I am currently using this lib to stress test a kafka server that I have set up: https://github.com/dsully/pykafka
import kafka
import time
def test_kafka_server(n=1):
for i in range(0,n):
producer = kafka.producer.Producer('test',host='10.137.8.192')
message = kafka.message.Message(str(time.time()))
producer.send(message)
producer.disconnect()
def main():
test_kafka_server(100000)
if __name__ == '__main__':
main()
What just ends up happening is that I end up overloading my own local machine.
I get error 10055, which according to google means that "Windows has run out of TCP/IP socket buffers because too many connections are open at once." According to netstat, producer.disconnect() is not closing the socket, but rather putting it in a TIME_WAIT
state.
The ipython debugger points to this line:
C:\Python27\lib\socket.pyc in meth(name, self, *args)

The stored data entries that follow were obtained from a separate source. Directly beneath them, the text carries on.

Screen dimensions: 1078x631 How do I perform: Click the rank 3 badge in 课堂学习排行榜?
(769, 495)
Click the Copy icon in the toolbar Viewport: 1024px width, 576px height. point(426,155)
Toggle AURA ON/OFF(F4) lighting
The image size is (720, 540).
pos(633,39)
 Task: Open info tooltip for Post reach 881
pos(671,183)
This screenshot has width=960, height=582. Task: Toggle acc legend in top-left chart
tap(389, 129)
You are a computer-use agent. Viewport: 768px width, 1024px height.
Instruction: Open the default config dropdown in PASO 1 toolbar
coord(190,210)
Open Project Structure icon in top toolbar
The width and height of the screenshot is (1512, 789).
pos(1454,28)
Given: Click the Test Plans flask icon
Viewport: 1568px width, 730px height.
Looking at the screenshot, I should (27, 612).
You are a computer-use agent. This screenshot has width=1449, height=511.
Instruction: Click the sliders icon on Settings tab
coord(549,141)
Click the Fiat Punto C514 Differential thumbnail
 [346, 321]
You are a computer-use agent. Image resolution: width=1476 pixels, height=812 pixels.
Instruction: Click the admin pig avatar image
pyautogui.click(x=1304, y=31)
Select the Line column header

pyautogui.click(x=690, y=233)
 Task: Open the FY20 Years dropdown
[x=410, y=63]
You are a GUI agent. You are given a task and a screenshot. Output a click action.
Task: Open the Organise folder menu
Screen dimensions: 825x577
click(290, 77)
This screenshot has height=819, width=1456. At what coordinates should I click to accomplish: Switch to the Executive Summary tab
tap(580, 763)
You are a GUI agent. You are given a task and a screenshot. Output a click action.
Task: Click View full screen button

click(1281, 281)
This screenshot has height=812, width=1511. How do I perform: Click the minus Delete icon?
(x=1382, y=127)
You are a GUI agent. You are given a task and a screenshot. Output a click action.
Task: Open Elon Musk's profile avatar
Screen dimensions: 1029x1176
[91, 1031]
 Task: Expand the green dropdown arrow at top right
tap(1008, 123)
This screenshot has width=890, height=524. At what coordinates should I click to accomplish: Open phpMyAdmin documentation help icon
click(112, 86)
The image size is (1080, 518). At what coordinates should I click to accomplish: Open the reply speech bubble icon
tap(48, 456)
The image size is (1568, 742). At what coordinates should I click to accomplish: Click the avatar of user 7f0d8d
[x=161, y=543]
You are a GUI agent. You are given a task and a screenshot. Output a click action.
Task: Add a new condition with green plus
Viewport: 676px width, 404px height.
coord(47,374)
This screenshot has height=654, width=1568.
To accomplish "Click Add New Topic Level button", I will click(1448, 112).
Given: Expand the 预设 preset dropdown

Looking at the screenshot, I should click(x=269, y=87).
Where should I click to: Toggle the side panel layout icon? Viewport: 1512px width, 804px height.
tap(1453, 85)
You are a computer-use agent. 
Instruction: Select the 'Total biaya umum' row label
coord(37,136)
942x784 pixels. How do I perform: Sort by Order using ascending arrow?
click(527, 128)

222 proto = property(lambda self: self._sock.proto, doc="the socket protocol")
223
--> 224 def meth(name,self,*args):
225 return getattr(self._sock,name)(*args)
226
as the culprit, but this then seems to get into messing with things at a lower level than I am comfortable with.
I had searched and found this Python socket doesn't close connection properly which recommended doing:
setsockopt(socket.SOL_SOCKET, socket.SO_REUSEADDR, 1)
so, I rebuilt the pykafka lib using that option in the io.py file:
def connect(self):
""" Connect to the Kafka server. """
global socket
self.socket = socket.socket()
self.socket.setsockopt(socket.SOL_SOCKET, socket.SO_REUSEADDR, 1)
self.socket.connect((self.host, self.port))
and I still get the same error.
Am I not putting the setsockopt line in the right spot? Is there anything else I could be trying?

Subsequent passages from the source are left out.